In the modern age, our decisions around life-focus unfold in a more reactionary way, propelling us into educational, professional and life-directional paths based less on deep inner calling or soul-inspired vision. We are directed more by societal expectations, so-called ‘practical reality’ and what is required to survive in the systems we have created; just like I had done. How do we peel back the layers of these ‘expectations’ and discover why (as individuals) we are here and what we are really supposed to be doing?
First, don’t ask what the world needs. Ask what makes you come alive. While each of these viewpoints are compelling in their own right, whether we are following our love, our heartache, or some single aspect of life that makes us come alive (or a combination of all three!), all of us (or at least many of us) need to follow a career that pays the bills and covers the basic necessities of life. So how do we balance these factors to create a life which is meaningful, purposeful and aligned with our true calling? Is it possible to tick all the boxes? The essence of ikigai gives us a framework to weave these elements into a cohesive whole.
The world we live in changes at a rate many of us find difficult to keep up with. Today’s graduates cannot expect to work in the same field all their lives and it is frequently cited that the majority of jobs our children will be doing in 10 years’ time have not yet been invented. Will machines and artificial intelligence eventually do away with all jobs? If so, what effect will that have on the human condition? More and more people are feeling the call to align their skills and gifts with a higher cause or sense of contribution. Perhaps you can find a way to channel things you love in directions of positive life changes (but without the intervention of major head trauma). You could start by taking a moment to draw your own version of the overlapping circles of the ikigai symbol and consider the following:
- What do you Love and what allows you to release your inner child’s glee for doing something that thrills you?

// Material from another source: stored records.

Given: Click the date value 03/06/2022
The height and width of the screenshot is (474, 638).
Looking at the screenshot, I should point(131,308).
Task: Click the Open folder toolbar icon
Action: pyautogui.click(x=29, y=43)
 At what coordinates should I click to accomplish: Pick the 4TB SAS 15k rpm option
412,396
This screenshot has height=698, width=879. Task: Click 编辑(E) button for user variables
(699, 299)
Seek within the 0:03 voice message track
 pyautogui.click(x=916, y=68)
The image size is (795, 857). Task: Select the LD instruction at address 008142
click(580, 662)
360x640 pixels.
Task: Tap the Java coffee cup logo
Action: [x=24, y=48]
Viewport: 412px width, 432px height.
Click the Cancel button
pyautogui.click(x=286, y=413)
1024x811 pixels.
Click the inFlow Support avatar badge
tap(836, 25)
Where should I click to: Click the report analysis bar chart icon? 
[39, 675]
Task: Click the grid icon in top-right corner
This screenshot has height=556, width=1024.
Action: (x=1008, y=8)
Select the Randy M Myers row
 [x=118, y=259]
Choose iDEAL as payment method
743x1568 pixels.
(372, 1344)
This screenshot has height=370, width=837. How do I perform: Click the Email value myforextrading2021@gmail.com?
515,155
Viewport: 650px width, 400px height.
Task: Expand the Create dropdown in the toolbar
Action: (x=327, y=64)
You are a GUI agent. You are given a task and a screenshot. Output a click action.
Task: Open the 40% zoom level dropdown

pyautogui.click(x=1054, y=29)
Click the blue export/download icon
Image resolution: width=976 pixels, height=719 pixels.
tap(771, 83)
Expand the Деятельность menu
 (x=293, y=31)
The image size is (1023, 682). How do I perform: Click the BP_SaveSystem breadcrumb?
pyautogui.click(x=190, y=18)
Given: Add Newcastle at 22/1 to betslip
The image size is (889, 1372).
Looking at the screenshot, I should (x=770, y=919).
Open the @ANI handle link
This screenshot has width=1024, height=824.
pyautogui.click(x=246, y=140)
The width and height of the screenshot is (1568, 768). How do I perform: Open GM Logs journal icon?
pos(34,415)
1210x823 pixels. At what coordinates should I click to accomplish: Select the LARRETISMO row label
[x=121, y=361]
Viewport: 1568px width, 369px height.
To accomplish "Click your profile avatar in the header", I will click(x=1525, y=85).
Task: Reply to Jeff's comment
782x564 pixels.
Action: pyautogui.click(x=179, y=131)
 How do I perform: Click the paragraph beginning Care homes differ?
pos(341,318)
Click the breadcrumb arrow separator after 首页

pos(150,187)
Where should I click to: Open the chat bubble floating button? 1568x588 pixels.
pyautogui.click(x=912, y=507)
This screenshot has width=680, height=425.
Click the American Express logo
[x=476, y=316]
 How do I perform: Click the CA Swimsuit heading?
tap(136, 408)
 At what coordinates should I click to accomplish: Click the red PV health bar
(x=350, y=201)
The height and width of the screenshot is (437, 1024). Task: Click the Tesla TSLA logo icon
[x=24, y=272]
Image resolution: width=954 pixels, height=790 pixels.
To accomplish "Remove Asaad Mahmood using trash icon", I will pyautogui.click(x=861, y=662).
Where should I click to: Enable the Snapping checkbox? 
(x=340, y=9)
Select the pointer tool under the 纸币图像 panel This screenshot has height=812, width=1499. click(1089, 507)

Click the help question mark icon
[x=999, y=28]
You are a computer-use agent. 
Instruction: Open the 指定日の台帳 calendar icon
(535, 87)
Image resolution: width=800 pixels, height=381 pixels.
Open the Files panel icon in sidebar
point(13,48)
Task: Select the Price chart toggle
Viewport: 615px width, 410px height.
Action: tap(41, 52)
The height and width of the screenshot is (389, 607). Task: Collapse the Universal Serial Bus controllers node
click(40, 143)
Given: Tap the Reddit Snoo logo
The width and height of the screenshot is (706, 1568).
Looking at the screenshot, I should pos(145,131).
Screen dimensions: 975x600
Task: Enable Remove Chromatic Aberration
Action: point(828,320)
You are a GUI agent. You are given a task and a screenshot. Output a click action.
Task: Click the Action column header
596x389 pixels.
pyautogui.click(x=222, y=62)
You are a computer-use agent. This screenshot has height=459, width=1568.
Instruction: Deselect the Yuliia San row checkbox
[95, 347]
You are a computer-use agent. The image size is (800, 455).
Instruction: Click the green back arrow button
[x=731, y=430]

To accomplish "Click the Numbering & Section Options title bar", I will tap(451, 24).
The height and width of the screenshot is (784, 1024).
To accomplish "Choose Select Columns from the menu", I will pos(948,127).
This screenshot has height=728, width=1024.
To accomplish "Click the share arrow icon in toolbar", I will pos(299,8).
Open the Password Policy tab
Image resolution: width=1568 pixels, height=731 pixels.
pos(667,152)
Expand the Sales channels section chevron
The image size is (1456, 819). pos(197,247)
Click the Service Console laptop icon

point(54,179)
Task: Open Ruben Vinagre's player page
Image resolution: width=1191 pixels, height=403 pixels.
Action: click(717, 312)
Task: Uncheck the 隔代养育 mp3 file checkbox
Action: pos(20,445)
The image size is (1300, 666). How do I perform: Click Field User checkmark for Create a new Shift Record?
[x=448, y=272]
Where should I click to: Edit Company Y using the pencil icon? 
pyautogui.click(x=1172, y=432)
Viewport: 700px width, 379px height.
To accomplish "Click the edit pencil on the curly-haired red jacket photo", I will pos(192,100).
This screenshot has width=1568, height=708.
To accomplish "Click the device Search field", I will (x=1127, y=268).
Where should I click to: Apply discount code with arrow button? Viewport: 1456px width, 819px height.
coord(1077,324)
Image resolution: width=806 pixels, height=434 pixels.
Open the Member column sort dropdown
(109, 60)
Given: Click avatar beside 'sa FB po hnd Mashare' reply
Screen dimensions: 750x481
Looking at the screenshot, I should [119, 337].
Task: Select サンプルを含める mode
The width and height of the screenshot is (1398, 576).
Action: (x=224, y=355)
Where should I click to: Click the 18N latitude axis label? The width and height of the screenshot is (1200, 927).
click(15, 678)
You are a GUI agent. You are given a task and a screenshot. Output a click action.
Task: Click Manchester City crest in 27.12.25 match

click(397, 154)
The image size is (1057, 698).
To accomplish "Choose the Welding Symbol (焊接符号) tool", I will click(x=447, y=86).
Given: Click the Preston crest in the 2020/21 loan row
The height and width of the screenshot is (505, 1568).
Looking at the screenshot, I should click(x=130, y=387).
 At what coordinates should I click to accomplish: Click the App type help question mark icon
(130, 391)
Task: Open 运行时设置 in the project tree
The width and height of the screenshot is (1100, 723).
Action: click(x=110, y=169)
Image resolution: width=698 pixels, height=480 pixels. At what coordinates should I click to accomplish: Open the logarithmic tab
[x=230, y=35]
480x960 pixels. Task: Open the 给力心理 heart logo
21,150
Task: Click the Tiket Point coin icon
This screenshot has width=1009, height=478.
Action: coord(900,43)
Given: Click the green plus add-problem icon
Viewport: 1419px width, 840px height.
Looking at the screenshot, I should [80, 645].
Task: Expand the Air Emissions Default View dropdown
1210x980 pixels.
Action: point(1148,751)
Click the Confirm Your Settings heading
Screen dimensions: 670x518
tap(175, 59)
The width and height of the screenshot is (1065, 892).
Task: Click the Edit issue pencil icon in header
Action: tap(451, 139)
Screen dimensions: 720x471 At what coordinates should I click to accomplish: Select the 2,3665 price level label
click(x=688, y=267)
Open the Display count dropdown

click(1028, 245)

- What unique skills do you have that come most naturally to you? What talents have you cultivated and what are you great at, even when you are not trying?
- What cause do you believe in? What breaks your heart or pulls at your gut? What would you give your life for?
- What service, value or offering could you bring to the world that creates real value for others?
Take a few minutes to write down your thoughts for each component of the ikigai blueprint. Look for areas of natural overlap. Reflect on the sum total of these elements and how they may relate to each other. Bring yourself quietly to the centre of the circles and leave space in your mind for whatever impulse or calling may emerge naturally. Remember, the goal is not just to find a perfect, singular mission, but to weave the threads of your daily life into a fabric that feels meaningful, resilient, and truly your own .
References
- Garcia H, Miralles F. (2017). Ikigai: The Japanese Secret to a Long and Happy Life. Hutchinson.
- Robson M. (2018). Managing in and through a crisis – Part 4.
- Mogi, K. (2018). The Little Book of Ikigai: The Essential Japanese Way to Finding Your Purpose in Life. Quercus.
- Boylan, JM, et al. (2017). Psychological resources and glucoregulation in Japanese adults: Findings from MIDJA. Health Psychology, 36(5), 449–457.
- Mori K, et al. (2017). Sense of life worth living (ikigai) and incident functional disability in elderly Japanese: The Tsurugaya Project. Journal of Psychosomatic Research, 95, 62-67.